There have been plenty of major food fights over the past several years, as more companies are called out for describing their foods with words such as “natural.” The movement toward more transparency in food labeling has been a rocky one: With California’s attempt to mandate GMO-labeling ending in expensive failure, only for companies are now moving in that direction as a result of Vermont’s recent passage of GMO-labeling requirements.
As consumers demand more transparency in how food is made and become more aware of the social and economic impacts of our global food supply, we see companies scrambling to make sure more of their products are fair trade, organic or free range.
Now, Mars is raising the bar higher with a bold, yet potentially slippery, new approach toward food labeling. Last week, the privately-owned food giant announced what it calls a Health and Wellbeing Ambition plan that seeks to promote more healthful food choices and encourage people to share such meals with others. Meanwhile, over the next five years, the company insists it will reduce the amount of sugar and sodium in many of its foods, while incorporating more healthful ingredients such as whole grains and legumes. But what stands out the most is the company’s drive to label “everyday” versus “occasional” foods.
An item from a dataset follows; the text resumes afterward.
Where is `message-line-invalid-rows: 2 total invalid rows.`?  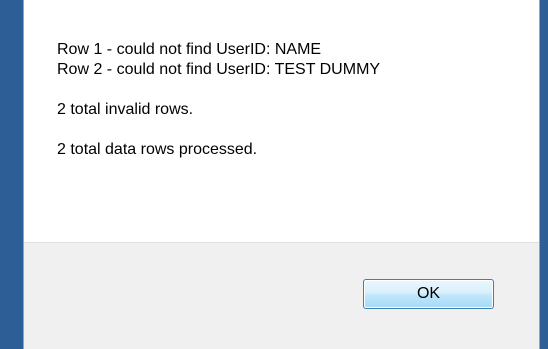 message-line-invalid-rows: 2 total invalid rows. is located at coordinates (126, 110).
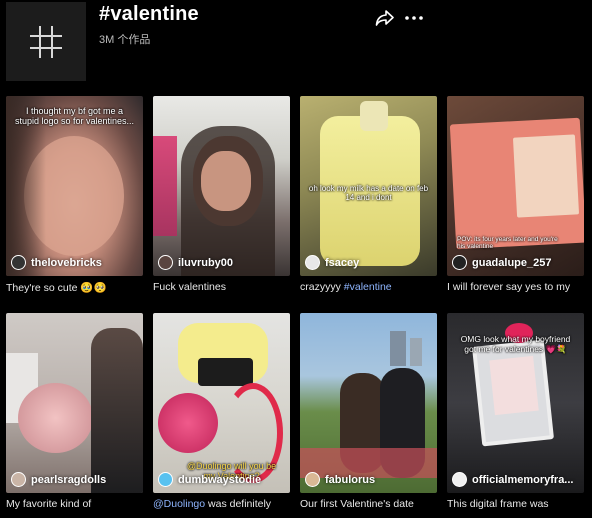  I want to click on caption-hashtag-link: #valentine, so click(368, 287).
All eyes will be on how Mars decides which foods are fine for daily consumption versus the occasional treat. Clearly those iconic Snickers bars will go on the indulgent “occasional list.” But to the company’s credit, if it follows through, labeling will be more than a fancy way to say good versus bad. Such labeling will say how often it is recommended that such meals or snacks are eaten, and how long it takes the body to “restore balance” after they are consumed.
For many products, the company says it will recommend only eating them once a week — surely new territory for any food company, as they have bombarded consumers for years with marketing messages that tie their products to a vivacious, active lifestyle. This move by Mars is analogous to when Patagonia turned heads within the apparel industry by telling consumers “don’t buy this jacket,” a completely counterintuitive tactic during the busy holiday shopping season.
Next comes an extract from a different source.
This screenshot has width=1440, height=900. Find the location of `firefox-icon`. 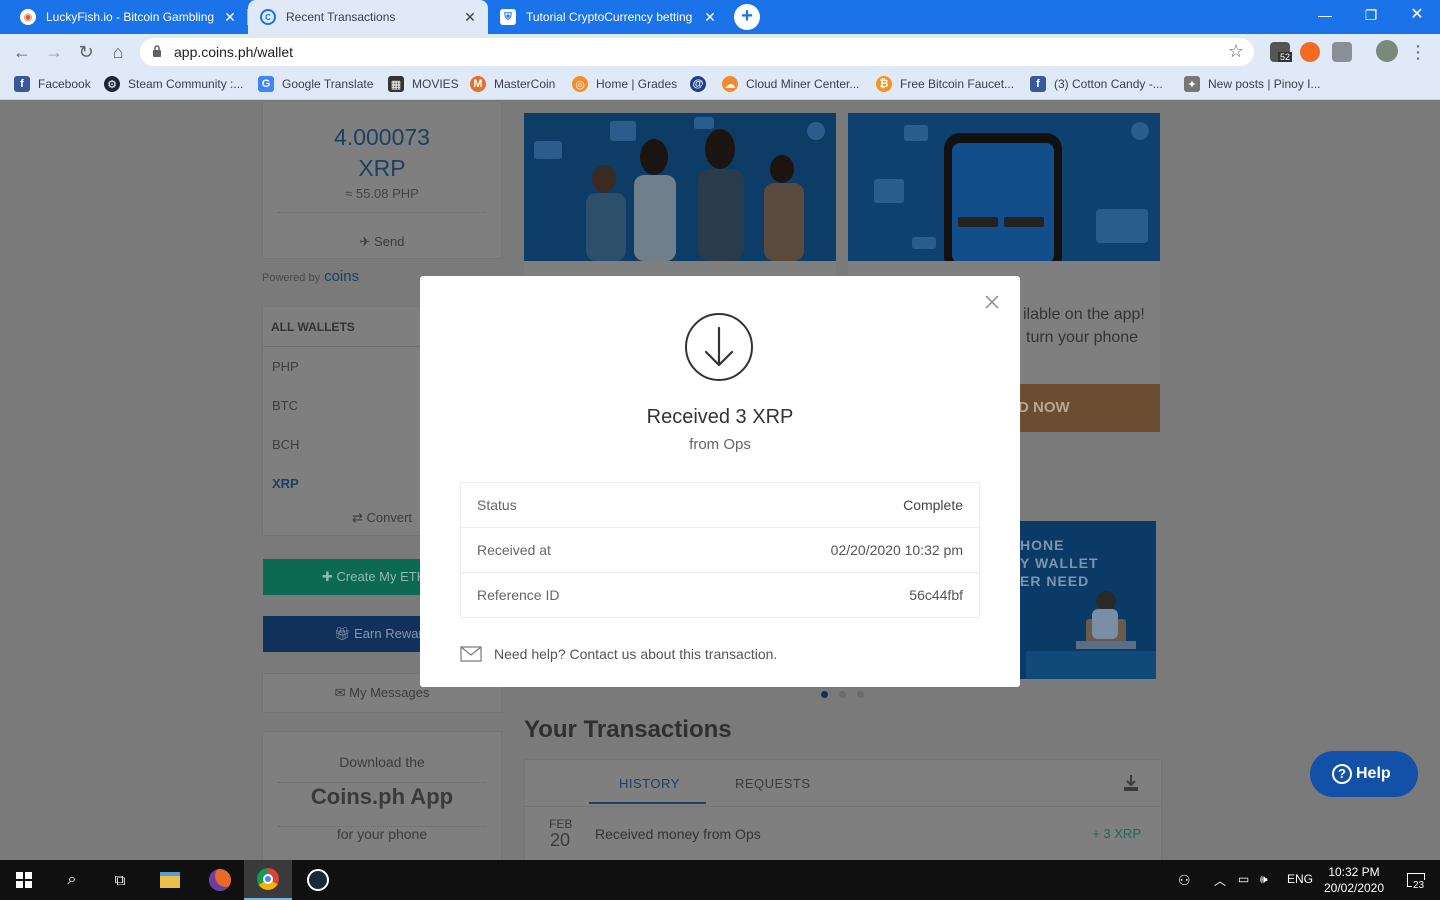

firefox-icon is located at coordinates (220, 880).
What will also be interesting to watch is how far Mars takes another one of these new directives. While boosting the nutritional profile of its foods, the company also states that it will encourage people to share 1 billion more healthful meals at dinner tables worldwide. How that number will be counted and validated is one big open question. But Mars could be onto something: The evidence suggests that worldwide, families are eating together less now than in the past. Whether the decline is gradual, as Gallup suggests, or dramatic, as one privately-funded survey posited, such a trend is evident.
If Mars can have a role both in the improvement of public health and the communal experience in dining, such a triumph should be celebrated five years from now when these company initiatives become fully implemented.